**Work required**
In the by-law amendment text, who presides at meetings of the stockholders and Directors when the Chairman of the Board is absent or disabled?

**Extract to read**
The amendment to Article 3 Section 4 provides that Non-management Directors will meet in
regularly scheduled executive sessions outside the presence of management Directors in accordance
with the rules of the New York Stock Exchange for the purpose of full and frank discussion of the
Companys affairs, and that an executive session will generally be held as part of each regularly
scheduled Board meeting.
Article 4 Section 5 of the Companys by-laws, which defines the responsibilities of the
Chairman of the Board, Vice Chairman, President and Chief Executive Officer, was amended to provide
that (i) the Chairman of the Board will be an independent, non-management Director and will preside
at all meetings of the stockholders and Directors, including the executive sessions of
non-management Directors (ii) in the absence or disability of the Chairman of the Board, an
independent non-management director is to be elected as Lead Director by the non-management
Directors, preside at meetings of the stockholders and Directors and have such other duties as may
be prescribed from time to time by the Board and (iii) the Vice Chairman of the Board, if one is
elected, will have such duties as may be prescribed from time to time by the Board.

**Information given**
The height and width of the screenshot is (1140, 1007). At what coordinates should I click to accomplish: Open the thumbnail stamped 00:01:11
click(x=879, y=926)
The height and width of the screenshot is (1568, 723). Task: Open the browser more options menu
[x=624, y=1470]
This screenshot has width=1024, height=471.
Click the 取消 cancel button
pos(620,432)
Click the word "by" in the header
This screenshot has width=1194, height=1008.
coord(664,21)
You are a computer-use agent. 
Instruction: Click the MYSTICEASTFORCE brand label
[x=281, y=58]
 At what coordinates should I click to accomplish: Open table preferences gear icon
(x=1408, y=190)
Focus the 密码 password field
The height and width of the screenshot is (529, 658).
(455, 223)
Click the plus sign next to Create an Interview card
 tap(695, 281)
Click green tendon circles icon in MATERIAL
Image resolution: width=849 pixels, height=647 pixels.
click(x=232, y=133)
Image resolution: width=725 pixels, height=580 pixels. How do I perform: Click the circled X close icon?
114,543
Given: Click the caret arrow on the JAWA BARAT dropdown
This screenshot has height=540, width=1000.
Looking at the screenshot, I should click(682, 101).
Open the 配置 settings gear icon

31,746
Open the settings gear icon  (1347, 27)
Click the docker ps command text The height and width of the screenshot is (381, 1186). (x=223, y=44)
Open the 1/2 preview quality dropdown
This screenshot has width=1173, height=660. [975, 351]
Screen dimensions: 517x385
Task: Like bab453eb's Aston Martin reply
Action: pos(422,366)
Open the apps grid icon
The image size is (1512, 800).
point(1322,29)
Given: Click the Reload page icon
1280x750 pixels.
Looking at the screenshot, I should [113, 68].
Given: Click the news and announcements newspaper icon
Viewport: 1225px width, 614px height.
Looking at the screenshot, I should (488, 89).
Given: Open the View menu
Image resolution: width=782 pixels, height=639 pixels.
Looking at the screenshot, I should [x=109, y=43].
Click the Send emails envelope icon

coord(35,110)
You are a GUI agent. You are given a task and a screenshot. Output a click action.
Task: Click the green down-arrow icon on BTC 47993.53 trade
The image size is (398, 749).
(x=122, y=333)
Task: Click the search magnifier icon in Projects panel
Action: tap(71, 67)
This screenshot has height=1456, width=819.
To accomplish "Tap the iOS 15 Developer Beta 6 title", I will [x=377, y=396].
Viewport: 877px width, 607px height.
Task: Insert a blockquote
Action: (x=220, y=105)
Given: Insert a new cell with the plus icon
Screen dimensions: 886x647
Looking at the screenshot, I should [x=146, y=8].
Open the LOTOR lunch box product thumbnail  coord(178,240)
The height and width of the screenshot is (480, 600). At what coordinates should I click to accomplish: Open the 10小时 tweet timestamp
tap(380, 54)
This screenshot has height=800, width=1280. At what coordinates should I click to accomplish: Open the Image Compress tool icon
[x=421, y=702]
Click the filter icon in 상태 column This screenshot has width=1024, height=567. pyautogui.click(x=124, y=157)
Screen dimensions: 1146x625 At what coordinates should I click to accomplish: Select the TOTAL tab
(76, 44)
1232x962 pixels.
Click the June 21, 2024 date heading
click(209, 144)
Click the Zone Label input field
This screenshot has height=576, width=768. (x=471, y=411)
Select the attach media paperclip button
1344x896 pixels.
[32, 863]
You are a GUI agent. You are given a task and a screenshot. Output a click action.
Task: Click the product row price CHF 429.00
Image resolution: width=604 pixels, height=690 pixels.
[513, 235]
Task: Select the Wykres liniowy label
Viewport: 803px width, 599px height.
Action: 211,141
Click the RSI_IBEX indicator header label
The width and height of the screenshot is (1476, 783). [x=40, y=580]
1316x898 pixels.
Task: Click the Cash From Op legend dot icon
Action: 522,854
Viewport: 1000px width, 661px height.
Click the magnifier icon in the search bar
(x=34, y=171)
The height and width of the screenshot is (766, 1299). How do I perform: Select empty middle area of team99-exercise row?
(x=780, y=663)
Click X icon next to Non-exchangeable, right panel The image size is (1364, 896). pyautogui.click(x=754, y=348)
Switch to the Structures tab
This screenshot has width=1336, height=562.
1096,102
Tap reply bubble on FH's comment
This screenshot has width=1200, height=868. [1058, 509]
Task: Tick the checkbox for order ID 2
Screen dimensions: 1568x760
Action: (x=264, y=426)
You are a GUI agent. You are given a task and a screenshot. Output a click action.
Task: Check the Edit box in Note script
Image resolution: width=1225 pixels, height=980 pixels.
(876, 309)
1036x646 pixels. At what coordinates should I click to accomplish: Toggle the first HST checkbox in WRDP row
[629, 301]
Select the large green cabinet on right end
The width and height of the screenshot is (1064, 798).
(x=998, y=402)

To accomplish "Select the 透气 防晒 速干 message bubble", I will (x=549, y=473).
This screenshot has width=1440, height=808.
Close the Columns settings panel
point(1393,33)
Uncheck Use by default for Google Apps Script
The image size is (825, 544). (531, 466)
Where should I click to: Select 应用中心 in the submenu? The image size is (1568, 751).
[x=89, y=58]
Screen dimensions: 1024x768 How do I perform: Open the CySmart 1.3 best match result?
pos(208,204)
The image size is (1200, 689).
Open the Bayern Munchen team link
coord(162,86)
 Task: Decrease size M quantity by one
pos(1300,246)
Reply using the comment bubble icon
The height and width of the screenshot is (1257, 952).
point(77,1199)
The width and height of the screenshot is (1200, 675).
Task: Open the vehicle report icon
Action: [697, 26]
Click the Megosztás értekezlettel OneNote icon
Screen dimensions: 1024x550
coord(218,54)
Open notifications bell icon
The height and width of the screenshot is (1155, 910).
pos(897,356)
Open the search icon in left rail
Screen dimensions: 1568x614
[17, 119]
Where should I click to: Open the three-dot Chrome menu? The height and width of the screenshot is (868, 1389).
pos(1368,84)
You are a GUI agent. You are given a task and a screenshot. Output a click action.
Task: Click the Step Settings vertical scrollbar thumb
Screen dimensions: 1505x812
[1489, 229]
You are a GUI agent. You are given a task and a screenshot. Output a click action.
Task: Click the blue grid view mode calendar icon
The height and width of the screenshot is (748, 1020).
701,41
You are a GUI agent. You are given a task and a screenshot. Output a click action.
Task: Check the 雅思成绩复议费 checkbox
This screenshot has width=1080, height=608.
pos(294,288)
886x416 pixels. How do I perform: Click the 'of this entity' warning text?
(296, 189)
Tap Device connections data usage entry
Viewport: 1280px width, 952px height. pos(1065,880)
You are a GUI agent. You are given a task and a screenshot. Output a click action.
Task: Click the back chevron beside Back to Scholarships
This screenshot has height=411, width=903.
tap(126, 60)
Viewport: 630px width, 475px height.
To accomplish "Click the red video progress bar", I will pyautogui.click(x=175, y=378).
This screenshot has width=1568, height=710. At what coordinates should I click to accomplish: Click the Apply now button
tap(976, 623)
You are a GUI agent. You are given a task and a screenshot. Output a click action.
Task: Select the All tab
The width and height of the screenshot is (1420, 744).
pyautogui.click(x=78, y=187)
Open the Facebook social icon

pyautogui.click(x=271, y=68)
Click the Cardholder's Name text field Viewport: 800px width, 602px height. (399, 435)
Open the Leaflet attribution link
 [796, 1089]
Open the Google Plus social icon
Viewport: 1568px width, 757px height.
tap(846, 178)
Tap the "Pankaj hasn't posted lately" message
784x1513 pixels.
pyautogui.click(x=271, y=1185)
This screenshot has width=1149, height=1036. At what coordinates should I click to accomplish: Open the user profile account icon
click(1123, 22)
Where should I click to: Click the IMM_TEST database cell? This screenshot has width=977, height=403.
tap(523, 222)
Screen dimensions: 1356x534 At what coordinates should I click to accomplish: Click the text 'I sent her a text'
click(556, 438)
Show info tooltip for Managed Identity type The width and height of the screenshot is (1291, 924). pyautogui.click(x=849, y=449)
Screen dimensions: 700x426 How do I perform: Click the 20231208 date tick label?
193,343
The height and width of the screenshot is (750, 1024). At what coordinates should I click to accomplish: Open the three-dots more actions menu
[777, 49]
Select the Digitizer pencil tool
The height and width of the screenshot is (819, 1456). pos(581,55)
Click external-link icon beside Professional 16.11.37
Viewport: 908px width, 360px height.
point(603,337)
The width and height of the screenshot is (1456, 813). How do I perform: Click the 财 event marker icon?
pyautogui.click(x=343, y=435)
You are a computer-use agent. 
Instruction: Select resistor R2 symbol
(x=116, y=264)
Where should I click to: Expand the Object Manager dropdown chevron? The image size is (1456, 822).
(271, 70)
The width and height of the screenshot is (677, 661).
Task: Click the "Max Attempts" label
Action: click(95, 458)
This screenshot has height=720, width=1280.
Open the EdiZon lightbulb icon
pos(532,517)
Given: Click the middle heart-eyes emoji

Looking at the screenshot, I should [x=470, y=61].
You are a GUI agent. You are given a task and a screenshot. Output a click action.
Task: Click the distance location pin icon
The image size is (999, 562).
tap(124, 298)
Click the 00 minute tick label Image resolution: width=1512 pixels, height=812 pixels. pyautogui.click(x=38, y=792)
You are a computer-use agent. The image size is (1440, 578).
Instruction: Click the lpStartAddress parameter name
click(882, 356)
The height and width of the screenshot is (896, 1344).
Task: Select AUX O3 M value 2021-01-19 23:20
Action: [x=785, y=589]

**Solution**
An independent non-management director, elected as Lead Director by the non-management Directors.